Today I have been asked to speak on the topic of governance and culture in superannuation. In addressing this topic, I am taking the liberty to look a little more broadly at some of the current areas of industry practice that APRA is, or will be, focusing on over 2016. That is because, at the end of the day, industry practices reflect the governance frameworks, and indeed the culture, within individual entities and across the industry more broadly.
Governance and culture
Having sound governance practices and a good culture is important right across the financial services sector and rightly has received a great deal of attention recently. In superannuation, governance and culture are perhaps even more important as protecting the best interests of fund members is so heavily reliant on trustees doing the right thing. Superannuation doesn’t have the extensive capital and other financial requirements that serve to protect the interests of bank depositors and insurance policyholders. The superannuation prudential framework is therefore much more heavily focused on promoting the right behaviours in the oversight of members’ funds as members bear the cost of mismanagement or poor decision-making on the part of trustees.
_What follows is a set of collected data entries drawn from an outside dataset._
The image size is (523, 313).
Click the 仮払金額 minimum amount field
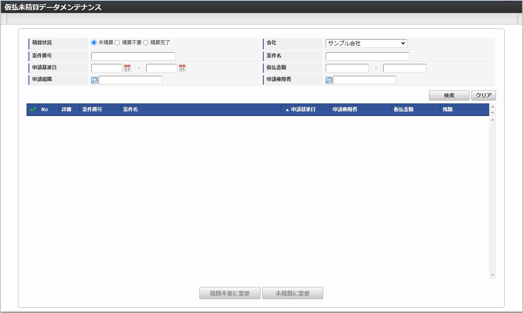[347, 68]
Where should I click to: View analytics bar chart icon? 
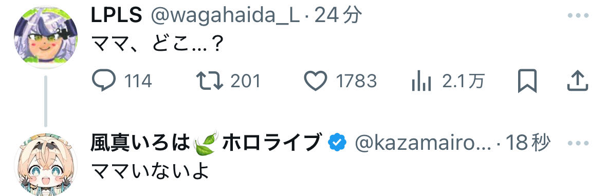[421, 82]
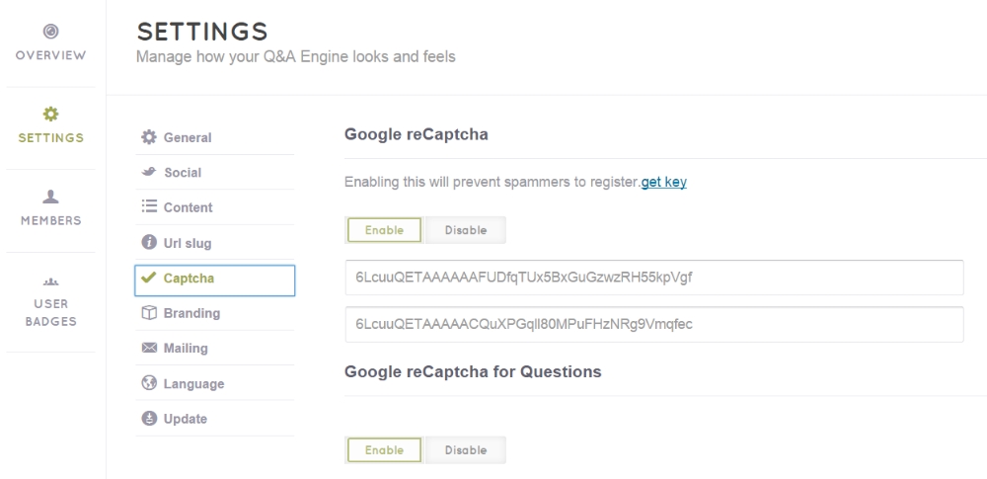Open the Content settings tab
Image resolution: width=987 pixels, height=479 pixels.
[188, 207]
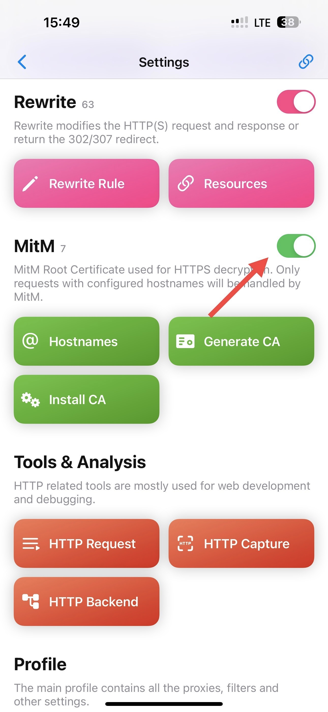The width and height of the screenshot is (328, 712).
Task: Tap the gears icon on Install CA
Action: 30,399
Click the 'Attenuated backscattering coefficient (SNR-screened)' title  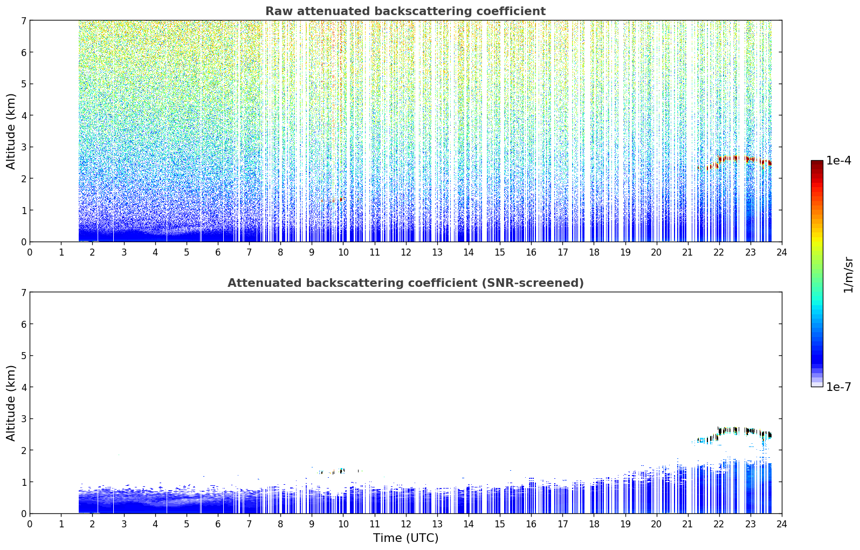tap(405, 283)
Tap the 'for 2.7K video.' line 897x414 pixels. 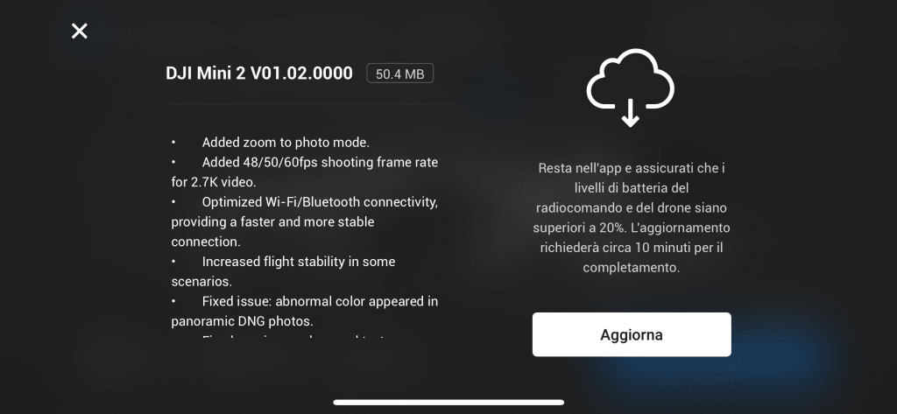pos(214,182)
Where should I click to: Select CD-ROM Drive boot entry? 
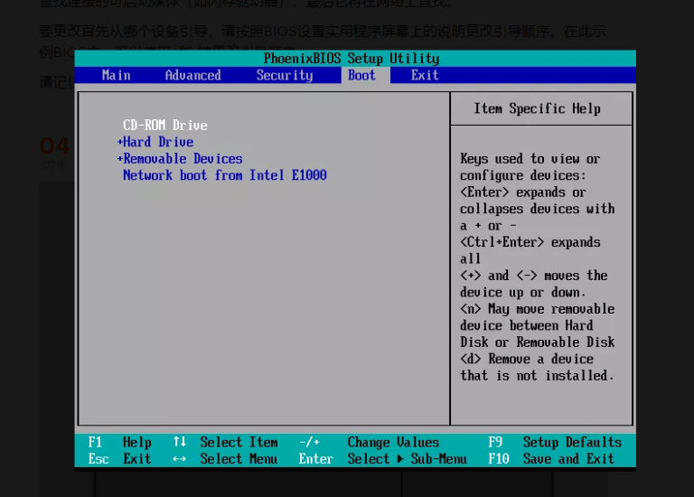click(165, 125)
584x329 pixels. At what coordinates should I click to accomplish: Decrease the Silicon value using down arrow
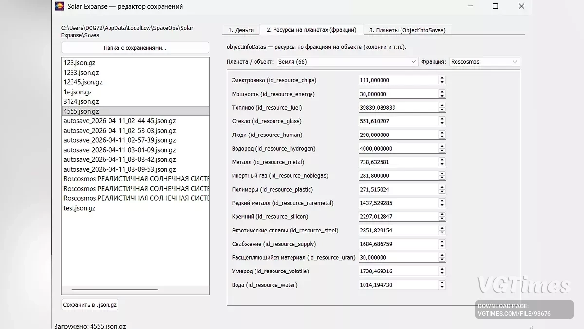tap(442, 219)
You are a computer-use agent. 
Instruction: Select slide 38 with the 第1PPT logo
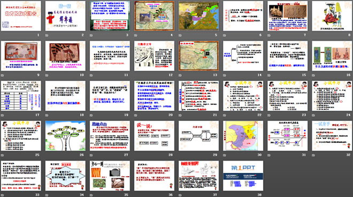(243, 176)
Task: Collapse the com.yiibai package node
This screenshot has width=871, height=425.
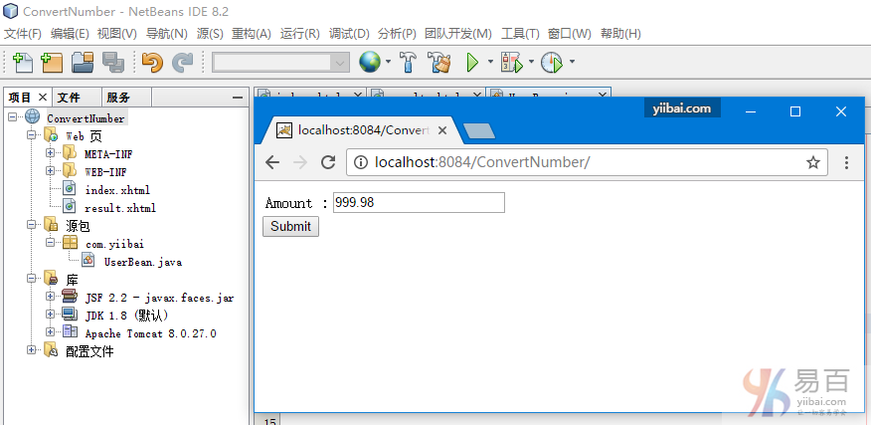Action: [50, 243]
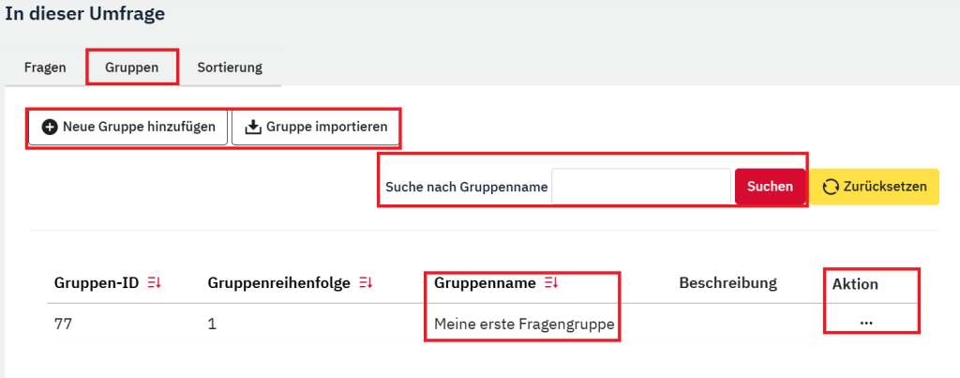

Sound governance goes well beyond who is sitting on the board – although that is a very important foundation. Sound governance is also about much more than just investment performance; it is reflected in the quality of each and every decision that trustees make, whether big or small. Sound governance requires rigorous decision-making and oversight processes to be adopted by trustees to ensure that all decisions are well-founded and that the duty to act in the best interests of beneficiaries is front of mind at all times.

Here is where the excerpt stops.